How Not to Help the Poor

Q. When’s the best time to kick out the bottom rungs of a ladder?

A. After everybody’s climbed it.

So, when’s the best time to raise the minimum wage?

After everybody is being paid at a higher rate.

Contrary to innocent expectations, minimum wage laws don’t guarantee that people will be hired to work at or above the minimum. Instead, they prohibit businesses from hiring (or workers from accepting jobs) below the minimum rate. That is, rates are guaranteed, but the jobs are discouraged.

A recent push by House Democrats to raise the national minimum wage to ten bucks per hour was stalled by leadership. Left-leaning representatives cried foul. But a report in The Hill explains the reluctance: “Concerns about the economy have increased since last Friday, when a jobs report showed an anemic May during which only 69,000 jobs were added.

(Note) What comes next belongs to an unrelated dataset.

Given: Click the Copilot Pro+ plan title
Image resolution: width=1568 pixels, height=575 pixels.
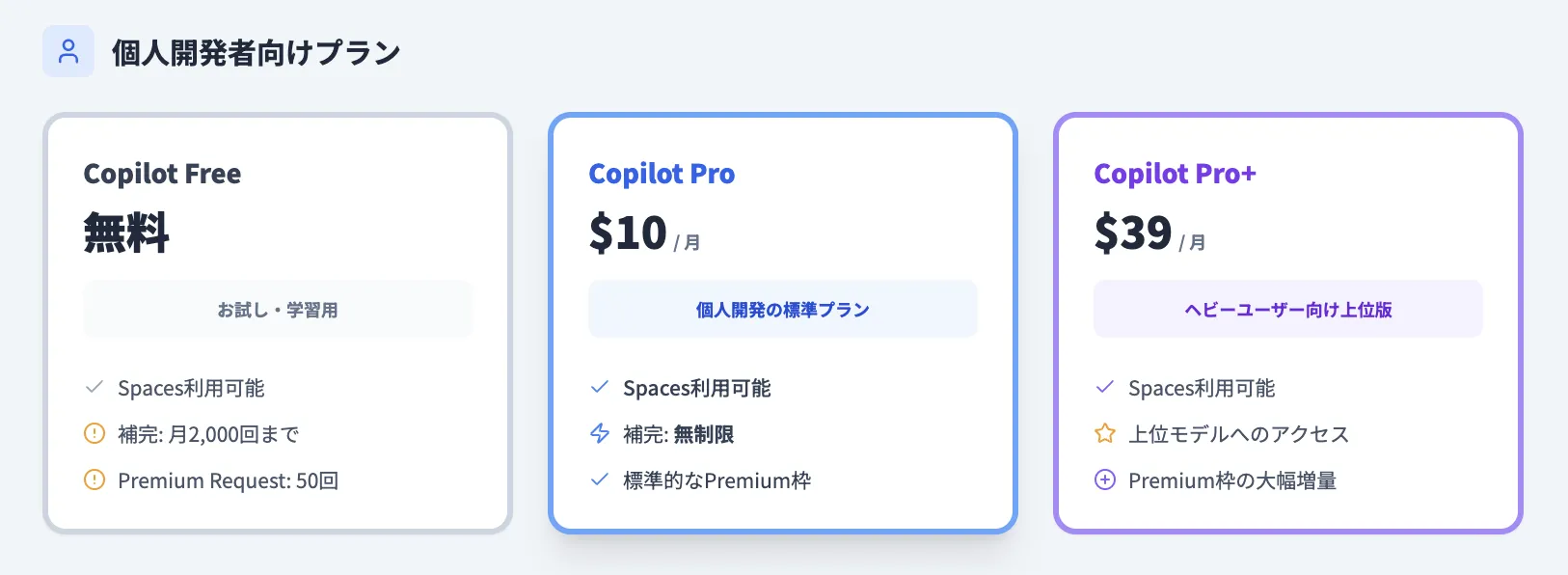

A higher minimum wage could discourage employers from creating more jobs and that, in turn, could hurt President Obama in the election.”

It turns out that the more clever Democrats are considering, instead, a plan to slowly, gradually raise the rates.

This would mean fewer unemployed right away. The fewer people hurt, all the less likely that voters would put two and two together and blame them, and their minimum wage rate hike.

This is how politicians hurt Americans, most of the time: In increments small enough not to cause an uproar.

In this case, it’s the poorest who are hurt most, those who haven’t yet climbed the proverbial ladder. Democrats, ideologically blind to the results of their regulations, feel nothing.

Besides, they know that, in America, most poor folks don’t vote.

This is Common Sense. I’m Paul Jacob.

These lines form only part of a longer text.